Machine Learning Models Decoding the Association Between Urinary Stone Diseases and Metabolic Urinary Profiles

Metabolites. 2024 Dec 3;14(12):674. doi: 10.3390/metabo14120674.

Abstract

Background: Employing advanced machine learning models, we aim to identify biomarkers for urolithiasis from 24-h metabolic urinary abnormalities and study their associations with urinary stone diseases. Methods: We retrospectively recruited 468 patients at Peking Union Medical College Hospital who were diagnosed with urinary stone disease, including renal, ureteral, and multiple location stones, and had undergone a 24-h urine metabolic evaluation. We applied machine learning methods to identify biomarkers of urolithiasis from the urinary metabolite profiles. In total, 148 (34.02%) patients were with kidney stones, 34 (7.82%) with ureter stones, and 163 (34.83%) with multiple location stones, all of whom had detailed urinary metabolite data. Our analyses revealed that the Random Forest algorithm exhibited the highest predictive accuracy, with AUC values of 0.809 for kidney stones, 0.99 for ureter stones, and 0.775 for multiple location stones.
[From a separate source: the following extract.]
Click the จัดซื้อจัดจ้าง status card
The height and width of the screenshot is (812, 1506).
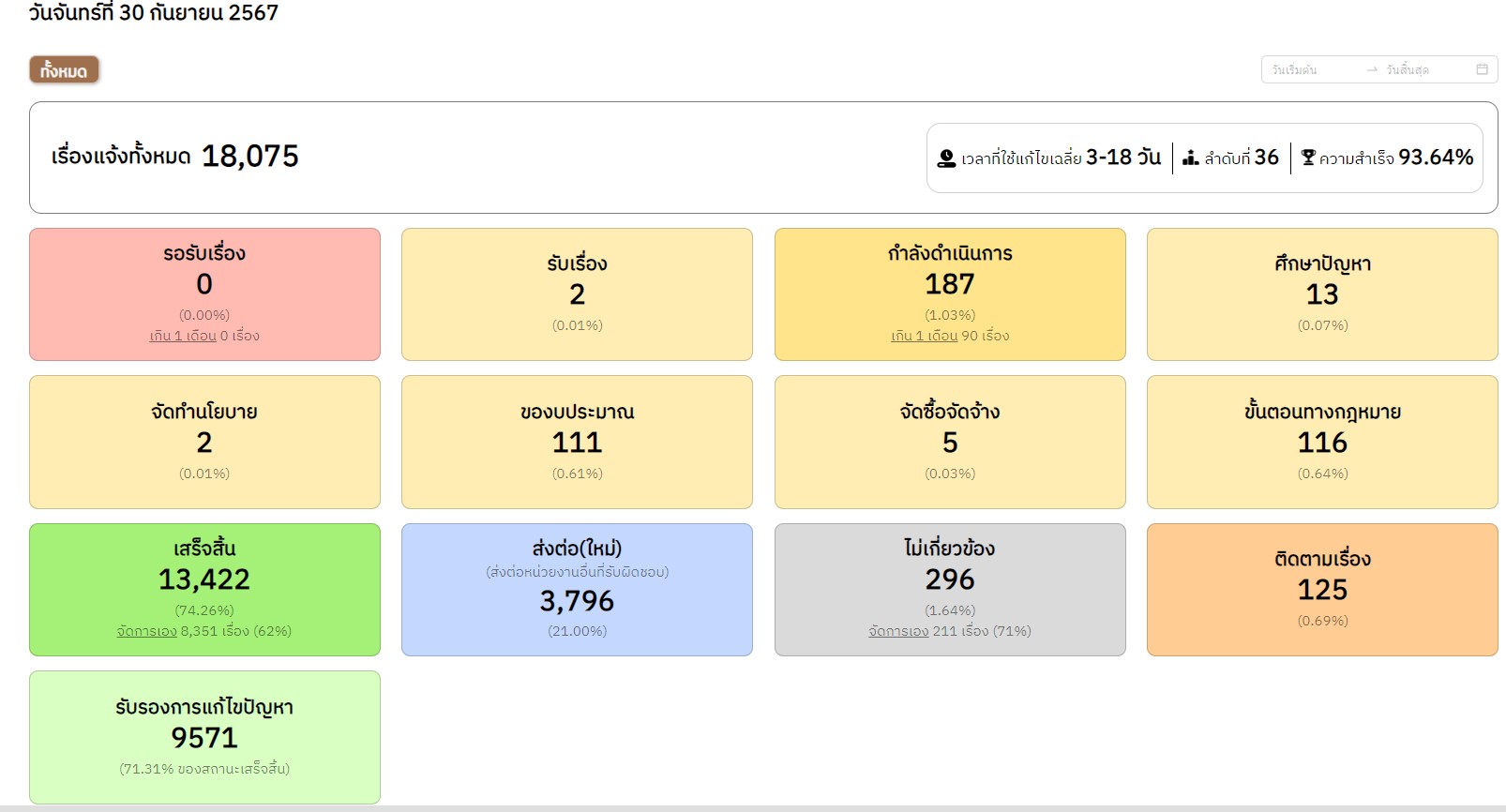pyautogui.click(x=950, y=442)
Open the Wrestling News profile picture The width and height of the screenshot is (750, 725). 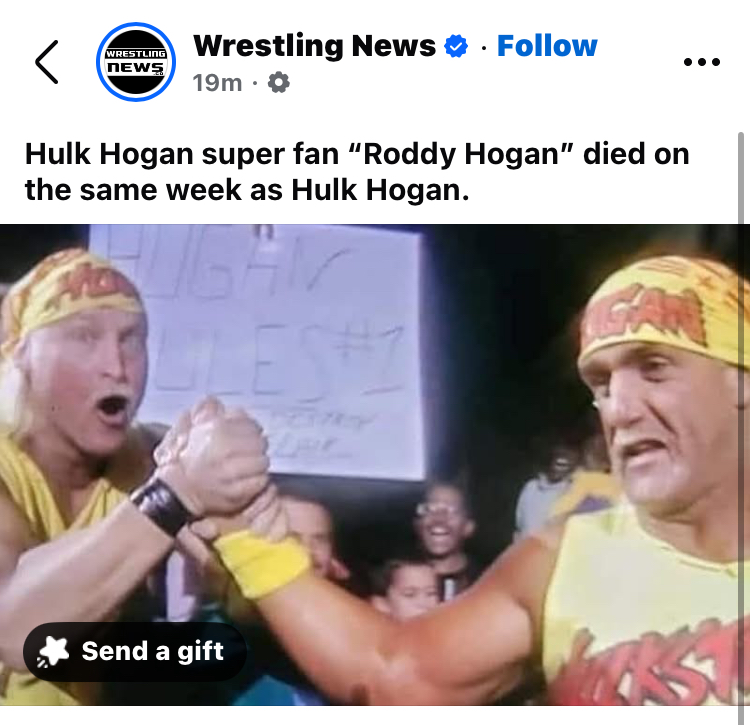coord(136,62)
The Super Learner Ensemble Method also demonstrated high predictive performance with slightly lower AUC values compared to Random Forest. Further analysis using multivariate logistic regression identified significant features for each stone type based on the Random Forest method. Results: We found that 24-h urinary magnesium was positively associated with both kidney stones and multiple location stones (OR = 1.195 [1.06-1.3525] and 1.3258 [1.1814-1.4949]) due to its high correlation with urinary phosphorus, while 24-h urinary creatinine was a protective factor for kidney stones and ureter stones, with ORs of 0.9533 [0.9117-0.996] and 0.8572 [0.8182-0.8959]. eGFR was a risk factor for ureter stones and multiple location stones, with ORs of 1.0145 [1.0084-1.0209] and 1.0148 [1.0077-1.0223]. Conclusion: Machine learning techniques show promise in revealing the links between urological stone disease and 24-h urinary metabolic data. Enhancing the prediction accuracy of these models leads to improved dietary or pharmacological prevention strategies.

Keywords: biomarkers; machine learning; metabolites; random forest; urinary stone diseases.